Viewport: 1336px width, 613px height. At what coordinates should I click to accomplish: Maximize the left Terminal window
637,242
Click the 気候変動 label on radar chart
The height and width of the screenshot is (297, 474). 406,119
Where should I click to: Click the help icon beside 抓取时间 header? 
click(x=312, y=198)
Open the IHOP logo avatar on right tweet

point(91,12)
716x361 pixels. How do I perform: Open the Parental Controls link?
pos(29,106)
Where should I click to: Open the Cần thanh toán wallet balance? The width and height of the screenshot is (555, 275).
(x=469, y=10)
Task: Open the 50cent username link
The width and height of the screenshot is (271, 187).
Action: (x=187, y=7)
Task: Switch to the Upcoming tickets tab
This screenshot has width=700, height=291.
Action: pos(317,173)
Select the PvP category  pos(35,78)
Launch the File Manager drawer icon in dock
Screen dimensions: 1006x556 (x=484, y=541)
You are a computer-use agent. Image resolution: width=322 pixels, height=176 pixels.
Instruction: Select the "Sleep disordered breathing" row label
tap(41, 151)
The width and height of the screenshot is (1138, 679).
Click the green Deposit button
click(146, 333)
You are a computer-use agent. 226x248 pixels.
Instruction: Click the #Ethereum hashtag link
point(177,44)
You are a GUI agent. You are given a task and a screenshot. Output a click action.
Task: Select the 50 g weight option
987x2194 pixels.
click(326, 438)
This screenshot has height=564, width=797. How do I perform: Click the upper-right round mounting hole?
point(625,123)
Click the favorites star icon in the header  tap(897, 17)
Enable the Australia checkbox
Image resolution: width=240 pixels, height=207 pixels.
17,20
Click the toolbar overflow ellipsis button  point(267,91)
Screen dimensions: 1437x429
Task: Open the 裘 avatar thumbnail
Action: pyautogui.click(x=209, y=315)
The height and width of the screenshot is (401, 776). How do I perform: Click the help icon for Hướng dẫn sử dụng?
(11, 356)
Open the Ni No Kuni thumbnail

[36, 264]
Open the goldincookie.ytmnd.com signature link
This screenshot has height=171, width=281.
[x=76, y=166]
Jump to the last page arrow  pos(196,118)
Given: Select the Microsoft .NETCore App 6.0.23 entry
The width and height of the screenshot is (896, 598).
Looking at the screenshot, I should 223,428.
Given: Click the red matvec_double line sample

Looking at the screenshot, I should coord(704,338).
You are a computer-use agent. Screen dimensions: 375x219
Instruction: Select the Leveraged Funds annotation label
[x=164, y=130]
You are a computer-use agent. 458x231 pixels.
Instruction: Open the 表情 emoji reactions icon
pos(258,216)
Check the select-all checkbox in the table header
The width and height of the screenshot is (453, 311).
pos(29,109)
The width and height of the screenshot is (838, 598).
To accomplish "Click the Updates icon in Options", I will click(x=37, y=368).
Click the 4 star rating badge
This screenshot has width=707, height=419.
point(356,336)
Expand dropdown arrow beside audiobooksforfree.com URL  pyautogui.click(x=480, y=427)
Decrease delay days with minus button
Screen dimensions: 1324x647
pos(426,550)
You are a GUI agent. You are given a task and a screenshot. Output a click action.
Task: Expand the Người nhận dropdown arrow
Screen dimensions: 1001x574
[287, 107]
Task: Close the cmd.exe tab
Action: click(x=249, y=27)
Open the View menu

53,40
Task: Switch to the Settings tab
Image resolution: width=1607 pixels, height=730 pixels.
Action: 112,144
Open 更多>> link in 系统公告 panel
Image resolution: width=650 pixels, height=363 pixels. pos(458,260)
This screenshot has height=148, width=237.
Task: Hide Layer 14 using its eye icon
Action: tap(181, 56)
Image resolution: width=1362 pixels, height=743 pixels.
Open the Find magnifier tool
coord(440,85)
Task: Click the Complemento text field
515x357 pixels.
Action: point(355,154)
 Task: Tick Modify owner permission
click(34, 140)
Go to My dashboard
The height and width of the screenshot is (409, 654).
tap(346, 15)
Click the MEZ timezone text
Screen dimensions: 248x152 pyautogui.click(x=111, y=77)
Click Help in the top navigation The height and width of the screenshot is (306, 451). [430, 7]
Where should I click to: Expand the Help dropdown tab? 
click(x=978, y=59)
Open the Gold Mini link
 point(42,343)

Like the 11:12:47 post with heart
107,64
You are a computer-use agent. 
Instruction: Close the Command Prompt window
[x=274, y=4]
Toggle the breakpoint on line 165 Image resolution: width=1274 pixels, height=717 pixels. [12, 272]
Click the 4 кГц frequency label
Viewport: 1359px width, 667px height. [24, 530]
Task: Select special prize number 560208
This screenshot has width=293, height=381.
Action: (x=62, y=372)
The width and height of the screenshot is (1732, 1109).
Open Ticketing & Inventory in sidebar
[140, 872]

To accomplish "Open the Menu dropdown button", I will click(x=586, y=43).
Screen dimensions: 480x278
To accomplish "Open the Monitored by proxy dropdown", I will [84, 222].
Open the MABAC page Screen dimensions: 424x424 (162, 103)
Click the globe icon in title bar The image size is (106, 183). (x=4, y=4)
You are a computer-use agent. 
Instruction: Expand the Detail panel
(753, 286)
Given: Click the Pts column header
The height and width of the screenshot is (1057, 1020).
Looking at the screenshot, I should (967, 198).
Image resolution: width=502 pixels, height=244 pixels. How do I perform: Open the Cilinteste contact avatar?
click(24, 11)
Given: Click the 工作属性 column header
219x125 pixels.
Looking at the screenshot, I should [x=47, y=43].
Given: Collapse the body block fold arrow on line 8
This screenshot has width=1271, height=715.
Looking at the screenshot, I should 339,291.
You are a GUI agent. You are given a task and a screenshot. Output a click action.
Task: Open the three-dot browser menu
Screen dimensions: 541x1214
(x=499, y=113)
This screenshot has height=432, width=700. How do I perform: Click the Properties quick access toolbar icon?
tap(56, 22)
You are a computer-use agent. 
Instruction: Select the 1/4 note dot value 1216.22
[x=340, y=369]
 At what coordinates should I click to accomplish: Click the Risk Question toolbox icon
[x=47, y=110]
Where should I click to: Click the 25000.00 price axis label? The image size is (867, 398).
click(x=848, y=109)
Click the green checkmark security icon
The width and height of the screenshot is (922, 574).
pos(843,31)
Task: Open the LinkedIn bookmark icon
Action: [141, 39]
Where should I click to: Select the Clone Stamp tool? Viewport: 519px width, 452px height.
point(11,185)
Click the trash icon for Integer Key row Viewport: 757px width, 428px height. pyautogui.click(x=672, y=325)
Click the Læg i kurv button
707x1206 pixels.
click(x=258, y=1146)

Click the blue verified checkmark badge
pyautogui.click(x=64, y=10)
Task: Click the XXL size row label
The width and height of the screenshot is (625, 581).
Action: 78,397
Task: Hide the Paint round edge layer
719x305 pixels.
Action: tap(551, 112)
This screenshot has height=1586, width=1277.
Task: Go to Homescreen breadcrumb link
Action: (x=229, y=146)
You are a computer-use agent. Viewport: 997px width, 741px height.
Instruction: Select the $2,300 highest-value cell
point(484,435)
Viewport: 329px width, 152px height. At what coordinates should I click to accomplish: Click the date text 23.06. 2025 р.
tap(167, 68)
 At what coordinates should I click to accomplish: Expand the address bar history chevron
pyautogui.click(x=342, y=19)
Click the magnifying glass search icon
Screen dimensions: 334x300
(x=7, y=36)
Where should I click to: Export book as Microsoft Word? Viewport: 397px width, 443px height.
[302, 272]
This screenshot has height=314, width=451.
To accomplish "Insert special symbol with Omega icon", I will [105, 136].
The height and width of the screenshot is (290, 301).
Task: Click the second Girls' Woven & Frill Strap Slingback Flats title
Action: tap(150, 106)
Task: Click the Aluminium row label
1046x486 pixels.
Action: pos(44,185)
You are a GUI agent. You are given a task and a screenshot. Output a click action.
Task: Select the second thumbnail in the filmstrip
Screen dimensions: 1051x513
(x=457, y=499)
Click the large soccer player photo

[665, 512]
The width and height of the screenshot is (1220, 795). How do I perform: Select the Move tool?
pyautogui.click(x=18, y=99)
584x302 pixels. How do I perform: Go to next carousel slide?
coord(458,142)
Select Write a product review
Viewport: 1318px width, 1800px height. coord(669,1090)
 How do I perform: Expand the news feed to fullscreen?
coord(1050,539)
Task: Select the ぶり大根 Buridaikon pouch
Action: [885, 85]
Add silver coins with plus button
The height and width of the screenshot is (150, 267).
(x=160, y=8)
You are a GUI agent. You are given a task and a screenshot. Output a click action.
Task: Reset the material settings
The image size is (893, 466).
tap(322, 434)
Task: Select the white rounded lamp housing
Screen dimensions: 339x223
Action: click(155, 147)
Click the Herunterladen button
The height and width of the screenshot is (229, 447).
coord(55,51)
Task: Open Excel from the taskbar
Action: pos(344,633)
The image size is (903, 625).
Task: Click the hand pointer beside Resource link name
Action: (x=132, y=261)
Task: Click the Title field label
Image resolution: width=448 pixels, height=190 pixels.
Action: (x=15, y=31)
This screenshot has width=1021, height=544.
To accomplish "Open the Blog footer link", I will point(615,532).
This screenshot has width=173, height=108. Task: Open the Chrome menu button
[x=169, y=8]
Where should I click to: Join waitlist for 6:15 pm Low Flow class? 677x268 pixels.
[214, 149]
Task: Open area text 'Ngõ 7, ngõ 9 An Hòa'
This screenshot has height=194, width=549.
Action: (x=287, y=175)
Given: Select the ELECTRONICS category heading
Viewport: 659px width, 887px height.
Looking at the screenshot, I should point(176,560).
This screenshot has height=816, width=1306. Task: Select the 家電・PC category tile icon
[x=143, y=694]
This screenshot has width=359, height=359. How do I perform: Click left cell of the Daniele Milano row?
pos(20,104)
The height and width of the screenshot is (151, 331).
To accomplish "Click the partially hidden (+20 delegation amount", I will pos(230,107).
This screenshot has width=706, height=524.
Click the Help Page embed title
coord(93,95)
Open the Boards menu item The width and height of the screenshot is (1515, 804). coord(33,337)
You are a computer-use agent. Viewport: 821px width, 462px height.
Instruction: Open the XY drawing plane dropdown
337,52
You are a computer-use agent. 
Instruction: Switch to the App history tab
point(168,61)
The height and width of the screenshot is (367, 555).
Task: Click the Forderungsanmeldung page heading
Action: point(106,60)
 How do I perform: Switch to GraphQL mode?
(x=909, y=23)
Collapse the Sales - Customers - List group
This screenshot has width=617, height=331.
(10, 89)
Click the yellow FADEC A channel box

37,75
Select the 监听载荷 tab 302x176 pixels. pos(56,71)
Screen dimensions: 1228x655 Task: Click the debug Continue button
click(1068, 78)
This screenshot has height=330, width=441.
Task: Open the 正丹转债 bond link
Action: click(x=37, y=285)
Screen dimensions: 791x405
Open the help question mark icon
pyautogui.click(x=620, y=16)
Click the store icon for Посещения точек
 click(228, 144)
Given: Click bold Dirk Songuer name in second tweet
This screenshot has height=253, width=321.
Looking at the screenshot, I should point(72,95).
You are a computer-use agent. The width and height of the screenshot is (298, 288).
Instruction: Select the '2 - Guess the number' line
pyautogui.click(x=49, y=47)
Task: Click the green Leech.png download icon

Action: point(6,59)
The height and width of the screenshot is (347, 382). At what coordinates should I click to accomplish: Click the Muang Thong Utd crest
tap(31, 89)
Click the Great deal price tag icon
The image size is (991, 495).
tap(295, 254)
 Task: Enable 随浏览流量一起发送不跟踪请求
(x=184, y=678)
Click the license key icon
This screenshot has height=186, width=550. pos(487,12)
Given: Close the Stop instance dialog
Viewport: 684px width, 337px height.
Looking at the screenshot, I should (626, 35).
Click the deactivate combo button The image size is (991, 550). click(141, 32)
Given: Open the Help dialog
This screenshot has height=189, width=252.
■ ■ ■
| TASK BRIEF |
Copy each line from the entries above that has the word "field" in it.

| EXPECTED ANSWER |
Task: Click the Complemento text field
Task: Click the Title field label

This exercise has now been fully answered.